However, the evidence accepted by the court showed that KKDM’s tender process had resulted in the plaintiff being accepted as part of a panel of consultants (letter of 2 February 2015), and that the plaintiff accepted panel appointment on 9 February 2015. The evidence further showed that on 30 August 2017 KKDM appointed the plaintiff under a separate written memorandum of agreement for a hazardous waste feasibility study and related documentation. In cross-examination concessions were recorded that the SLA with the defendant did not concern hazardous waste, that the defendant’s SLA contemplated a single service provider appointment rather than panel participation, and that the pricing schedule in the defendant’s SLA did not appear in the KKDM panel appointment documentation or the later KKDM appointment documentation. On the court’s analysis, the KKDM documentation relied upon did not provide an established pricing structure against which “demonstrable discounts or benefits” could be assessed at the time the defendant concluded the SLA.


3. Legal Issues


The central legal questions were concerned primarily with legality and enforceability, rather than the quantification of payment. The court was required to determine whether the plaintiff’s appointment and the SLA were lawfully procured in compliance with the constitutional and statutory procurement framework applicable to municipalities.

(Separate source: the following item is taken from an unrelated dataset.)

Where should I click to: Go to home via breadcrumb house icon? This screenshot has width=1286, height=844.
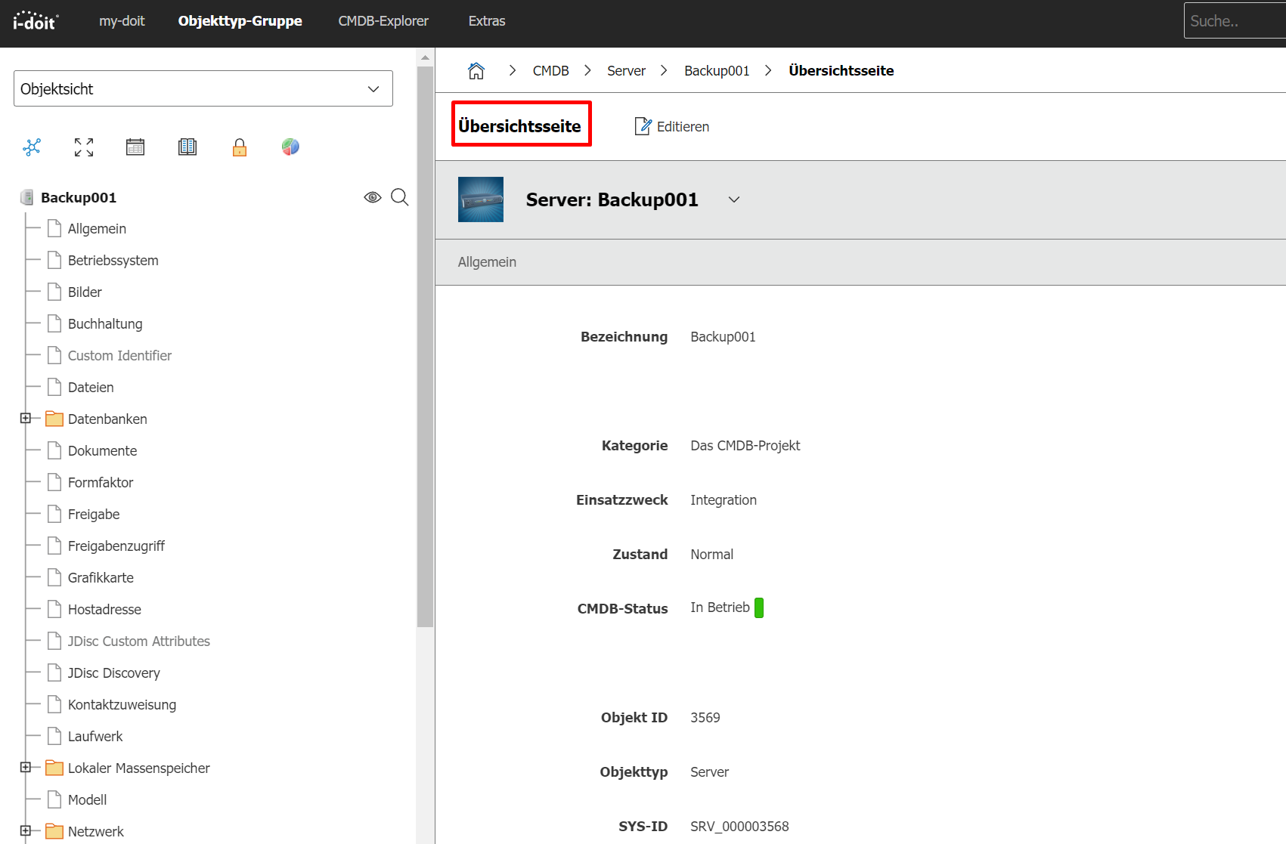(x=476, y=70)
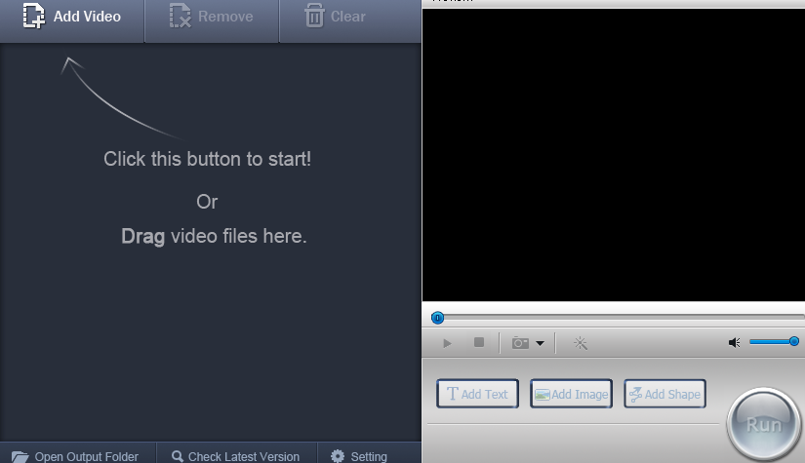Click the Clear trash can icon
The image size is (805, 463).
click(314, 16)
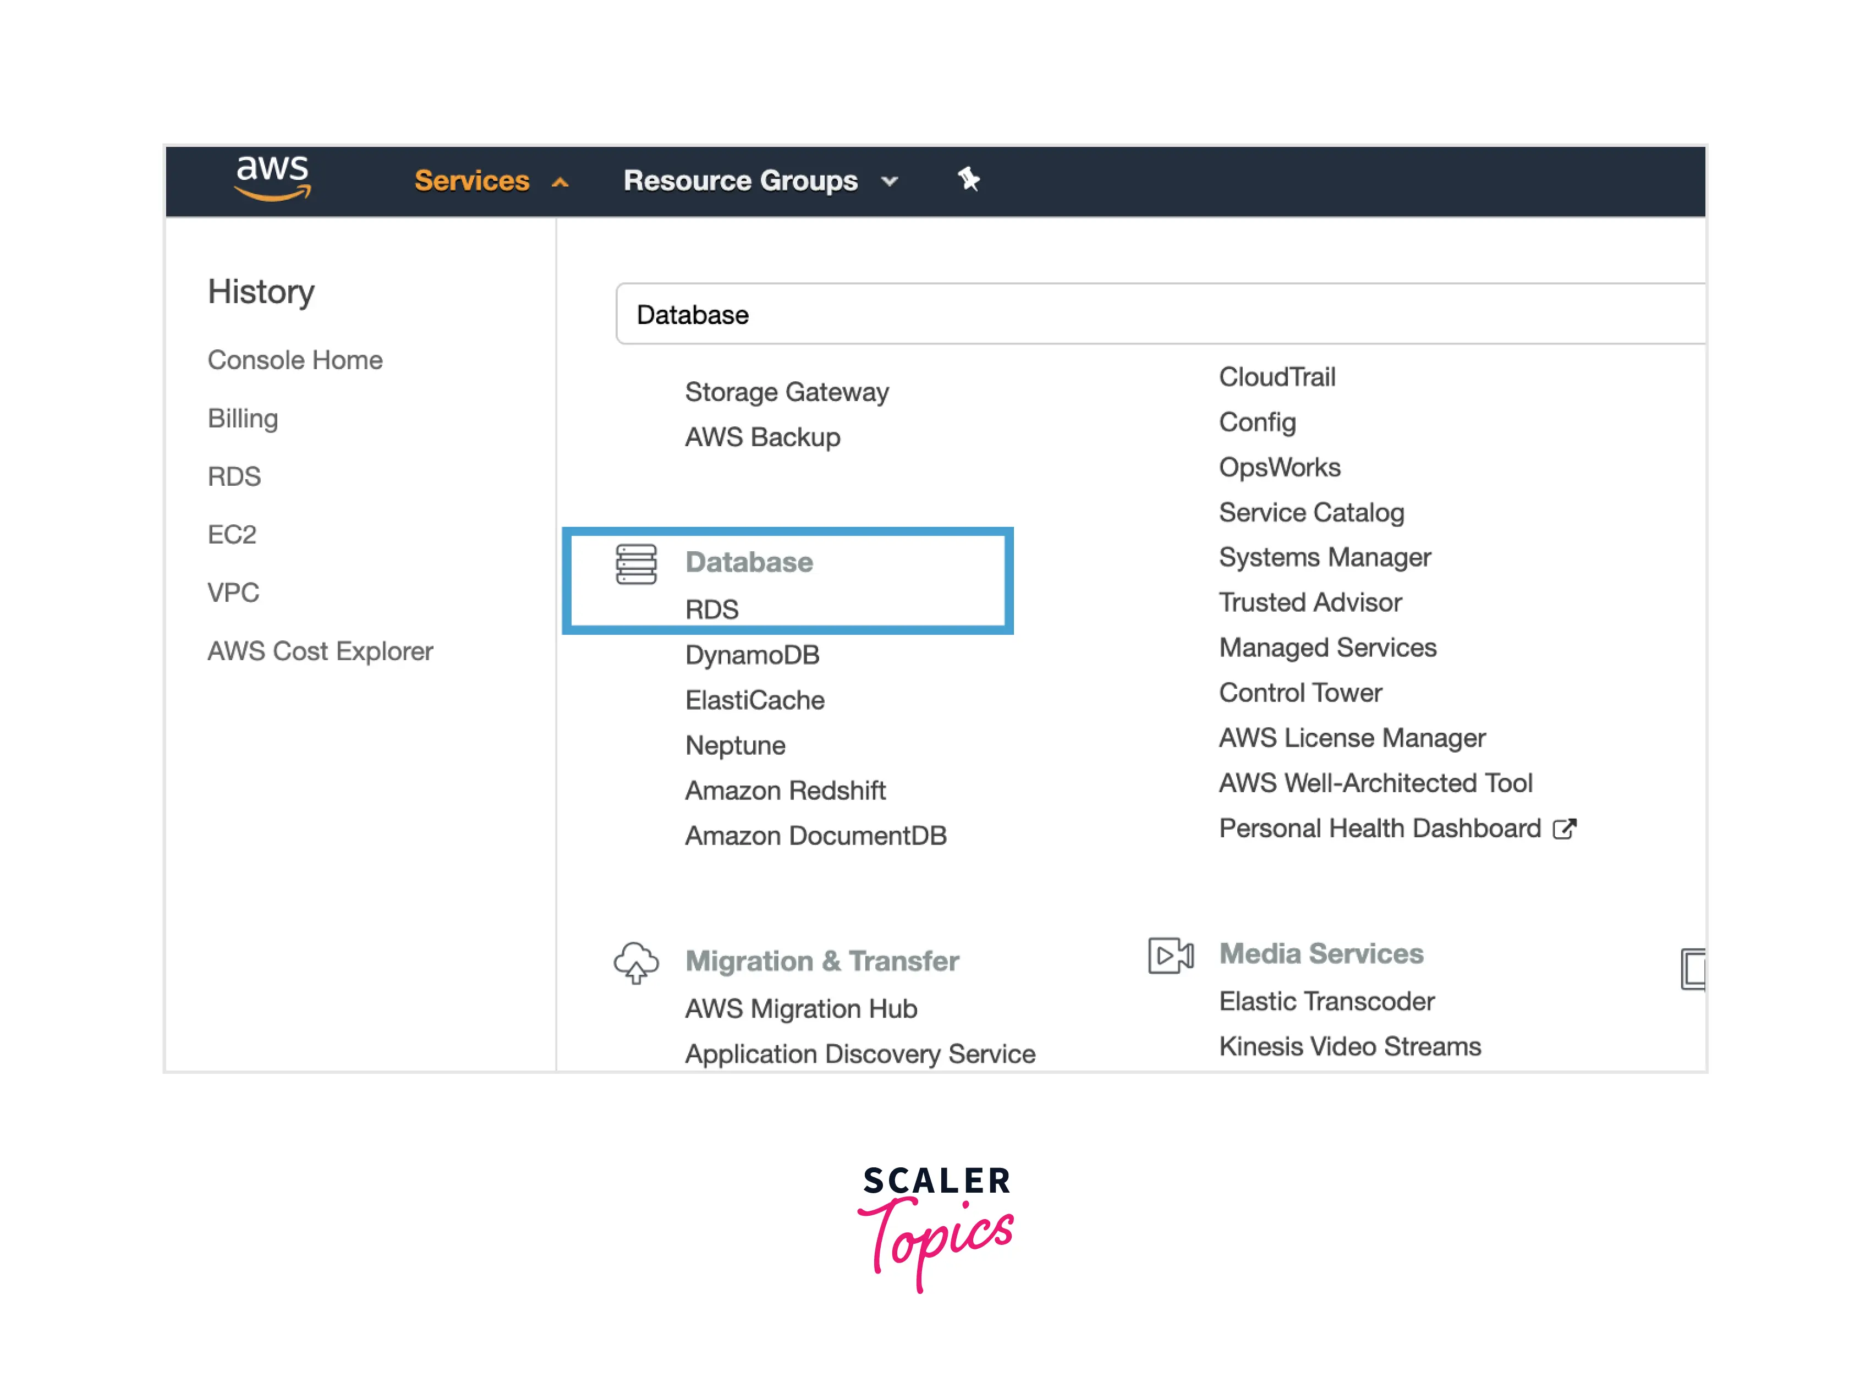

More specifically, the dispute required determination of whether, in the absence of a competitive bidding process, the defendant could validly appoint the plaintiff and conclude the SLA under regulation 32 of the Municipal Supply Chain Management Regulations. This entailed an application-of-law-to-fact inquiry focused on whether the factual foundation for regulation 32 procurement existed, including whether the arrangement was “under a contract secured by another organ of state”, whether the statutory prerequisites were satisfied, and whether the requirement of “demonstrable discounts or benefits” was established as at the time of contracting.


A further issue—raised on the merits but not ultimately determinative—concerned the defendant’s contentions about the plaintiff’s performance and whether payment was subject to progress reporting. The court’s reasoning indicates that the decisive questions were legal and regulatory compliance questions (and the consequence of illegality), rather than factual disputes about performance.


4. Court’s Reasoning


The court approached the matter through the prism of the constitutional procurement mandate applicable to organs of state. It emphasised that section 217(1) of the Constitution requires a procurement system that is fair, equitable, transparent, competitive and cost-effective, and that deviations from ordinary competitive bidding in municipal procurement must be justified within the framework created by the Municipal Finance Management Act and the Municipal Supply Chain Management Regulations.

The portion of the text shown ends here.